* EXERCISE GOAL:
Print the data that follows, exactly and completely.

* RECORDS:
------------------------------------------------
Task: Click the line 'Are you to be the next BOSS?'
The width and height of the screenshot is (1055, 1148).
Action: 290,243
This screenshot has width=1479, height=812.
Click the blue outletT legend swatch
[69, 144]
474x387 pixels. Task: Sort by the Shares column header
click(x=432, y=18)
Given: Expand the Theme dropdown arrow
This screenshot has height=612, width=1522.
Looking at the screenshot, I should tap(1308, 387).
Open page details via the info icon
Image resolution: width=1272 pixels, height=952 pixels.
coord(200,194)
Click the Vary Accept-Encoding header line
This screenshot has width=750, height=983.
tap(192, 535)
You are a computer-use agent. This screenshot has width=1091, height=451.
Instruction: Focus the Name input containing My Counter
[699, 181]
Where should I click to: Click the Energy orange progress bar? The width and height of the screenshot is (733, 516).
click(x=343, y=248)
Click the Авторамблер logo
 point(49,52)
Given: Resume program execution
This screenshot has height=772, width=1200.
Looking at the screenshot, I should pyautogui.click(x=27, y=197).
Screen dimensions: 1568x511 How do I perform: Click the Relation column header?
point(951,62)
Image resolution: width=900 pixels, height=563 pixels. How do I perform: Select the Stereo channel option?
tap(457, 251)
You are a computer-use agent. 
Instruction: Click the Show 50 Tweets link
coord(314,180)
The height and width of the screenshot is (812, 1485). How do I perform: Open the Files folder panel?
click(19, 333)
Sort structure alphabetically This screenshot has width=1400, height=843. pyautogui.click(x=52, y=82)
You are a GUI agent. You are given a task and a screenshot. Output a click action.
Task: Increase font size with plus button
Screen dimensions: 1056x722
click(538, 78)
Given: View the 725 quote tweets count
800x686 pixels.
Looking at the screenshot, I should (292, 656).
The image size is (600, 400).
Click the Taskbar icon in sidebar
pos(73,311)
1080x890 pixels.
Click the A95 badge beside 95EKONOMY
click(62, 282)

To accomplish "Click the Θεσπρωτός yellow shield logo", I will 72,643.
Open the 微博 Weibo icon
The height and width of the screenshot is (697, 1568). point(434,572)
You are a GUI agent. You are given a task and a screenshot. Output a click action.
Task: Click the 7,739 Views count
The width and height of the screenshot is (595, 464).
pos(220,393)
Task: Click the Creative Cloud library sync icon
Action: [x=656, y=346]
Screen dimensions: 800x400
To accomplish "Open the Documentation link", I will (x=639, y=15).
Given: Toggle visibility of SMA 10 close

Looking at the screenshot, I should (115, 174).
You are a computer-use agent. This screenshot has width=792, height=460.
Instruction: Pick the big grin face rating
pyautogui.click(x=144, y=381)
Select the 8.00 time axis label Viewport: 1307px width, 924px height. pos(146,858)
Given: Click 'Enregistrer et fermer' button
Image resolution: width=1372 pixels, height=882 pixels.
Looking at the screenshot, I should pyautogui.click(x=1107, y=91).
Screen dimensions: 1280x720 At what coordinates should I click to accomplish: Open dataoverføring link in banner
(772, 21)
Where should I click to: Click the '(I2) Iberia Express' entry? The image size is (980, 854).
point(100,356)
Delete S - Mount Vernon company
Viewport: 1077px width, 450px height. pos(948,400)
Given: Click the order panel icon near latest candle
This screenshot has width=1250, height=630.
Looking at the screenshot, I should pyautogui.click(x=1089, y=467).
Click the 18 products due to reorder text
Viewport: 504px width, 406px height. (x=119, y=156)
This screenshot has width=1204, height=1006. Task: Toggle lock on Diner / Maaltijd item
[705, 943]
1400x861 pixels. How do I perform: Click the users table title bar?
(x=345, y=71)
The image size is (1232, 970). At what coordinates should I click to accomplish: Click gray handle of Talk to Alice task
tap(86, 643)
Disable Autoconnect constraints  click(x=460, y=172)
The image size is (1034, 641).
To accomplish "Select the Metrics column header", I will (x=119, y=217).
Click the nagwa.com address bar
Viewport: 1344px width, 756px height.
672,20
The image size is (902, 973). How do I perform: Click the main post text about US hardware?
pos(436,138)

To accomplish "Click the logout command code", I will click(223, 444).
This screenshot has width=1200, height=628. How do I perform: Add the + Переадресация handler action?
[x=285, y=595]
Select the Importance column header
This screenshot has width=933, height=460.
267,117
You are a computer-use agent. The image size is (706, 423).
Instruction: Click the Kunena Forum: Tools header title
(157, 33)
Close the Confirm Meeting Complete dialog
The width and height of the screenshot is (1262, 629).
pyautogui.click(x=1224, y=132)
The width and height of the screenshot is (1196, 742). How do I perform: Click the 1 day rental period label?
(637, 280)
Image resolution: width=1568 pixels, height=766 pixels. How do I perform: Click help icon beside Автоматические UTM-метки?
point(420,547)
------------------------------------------------
* EXERCISE ANSWER:
Task: Click the line 'Are you to be the next BOSS?'
The width and height of the screenshot is (1055, 1148).
Action: 290,243
This screenshot has width=1479, height=812.
Click the blue outletT legend swatch
[69, 144]
474x387 pixels. Task: Sort by the Shares column header
click(x=432, y=18)
Given: Expand the Theme dropdown arrow
This screenshot has height=612, width=1522.
Looking at the screenshot, I should tap(1308, 387).
Open page details via the info icon
Image resolution: width=1272 pixels, height=952 pixels.
coord(200,194)
Click the Vary Accept-Encoding header line
This screenshot has width=750, height=983.
tap(192, 535)
You are a computer-use agent. This screenshot has width=1091, height=451.
Instruction: Focus the Name input containing My Counter
[699, 181]
Where should I click to: Click the Energy orange progress bar? The width and height of the screenshot is (733, 516).
click(x=343, y=248)
Click the Авторамблер logo
 point(49,52)
Given: Resume program execution
This screenshot has height=772, width=1200.
Looking at the screenshot, I should pyautogui.click(x=27, y=197).
Screen dimensions: 1568x511 How do I perform: Click the Relation column header?
point(951,62)
Image resolution: width=900 pixels, height=563 pixels. How do I perform: Select the Stereo channel option?
tap(457, 251)
You are a computer-use agent. 
Instruction: Click the Show 50 Tweets link
coord(314,180)
The height and width of the screenshot is (812, 1485). How do I perform: Open the Files folder panel?
click(19, 333)
Sort structure alphabetically This screenshot has width=1400, height=843. pyautogui.click(x=52, y=82)
You are a GUI agent. You are given a task and a screenshot. Output a click action.
Task: Increase font size with plus button
Screen dimensions: 1056x722
click(538, 78)
Given: View the 725 quote tweets count
800x686 pixels.
Looking at the screenshot, I should (292, 656).
The image size is (600, 400).
Click the Taskbar icon in sidebar
pos(73,311)
1080x890 pixels.
Click the A95 badge beside 95EKONOMY
click(62, 282)

To accomplish "Click the Θεσπρωτός yellow shield logo", I will 72,643.
Open the 微博 Weibo icon
The height and width of the screenshot is (697, 1568). point(434,572)
You are a GUI agent. You are given a task and a screenshot. Output a click action.
Task: Click the 7,739 Views count
The width and height of the screenshot is (595, 464).
pos(220,393)
Task: Click the Creative Cloud library sync icon
Action: [x=656, y=346]
Screen dimensions: 800x400
To accomplish "Open the Documentation link", I will (x=639, y=15).
Given: Toggle visibility of SMA 10 close

Looking at the screenshot, I should (115, 174).
You are a computer-use agent. This screenshot has width=792, height=460.
Instruction: Pick the big grin face rating
pyautogui.click(x=144, y=381)
Select the 8.00 time axis label Viewport: 1307px width, 924px height. pos(146,858)
Given: Click 'Enregistrer et fermer' button
Image resolution: width=1372 pixels, height=882 pixels.
Looking at the screenshot, I should pyautogui.click(x=1107, y=91).
Screen dimensions: 1280x720 At what coordinates should I click to accomplish: Open dataoverføring link in banner
(772, 21)
Where should I click to: Click the '(I2) Iberia Express' entry? The image size is (980, 854).
point(100,356)
Delete S - Mount Vernon company
Viewport: 1077px width, 450px height. pos(948,400)
Given: Click the order panel icon near latest candle
This screenshot has width=1250, height=630.
Looking at the screenshot, I should pyautogui.click(x=1089, y=467).
Click the 18 products due to reorder text
Viewport: 504px width, 406px height. (x=119, y=156)
This screenshot has width=1204, height=1006. Task: Toggle lock on Diner / Maaltijd item
[705, 943]
1400x861 pixels. How do I perform: Click the users table title bar?
(x=345, y=71)
The image size is (1232, 970). At what coordinates should I click to accomplish: Click gray handle of Talk to Alice task
tap(86, 643)
Disable Autoconnect constraints  click(x=460, y=172)
The image size is (1034, 641).
To accomplish "Select the Metrics column header", I will (x=119, y=217).
Click the nagwa.com address bar
Viewport: 1344px width, 756px height.
672,20
The image size is (902, 973). How do I perform: Click the main post text about US hardware?
pos(436,138)

To accomplish "Click the logout command code", I will click(223, 444).
This screenshot has width=1200, height=628. How do I perform: Add the + Переадресация handler action?
[x=285, y=595]
Select the Importance column header
This screenshot has width=933, height=460.
267,117
You are a computer-use agent. The image size is (706, 423).
Instruction: Click the Kunena Forum: Tools header title
(157, 33)
Close the Confirm Meeting Complete dialog
The width and height of the screenshot is (1262, 629).
pyautogui.click(x=1224, y=132)
The width and height of the screenshot is (1196, 742). How do I perform: Click the 1 day rental period label?
(637, 280)
Image resolution: width=1568 pixels, height=766 pixels. How do I perform: Click help icon beside Автоматические UTM-метки?
point(420,547)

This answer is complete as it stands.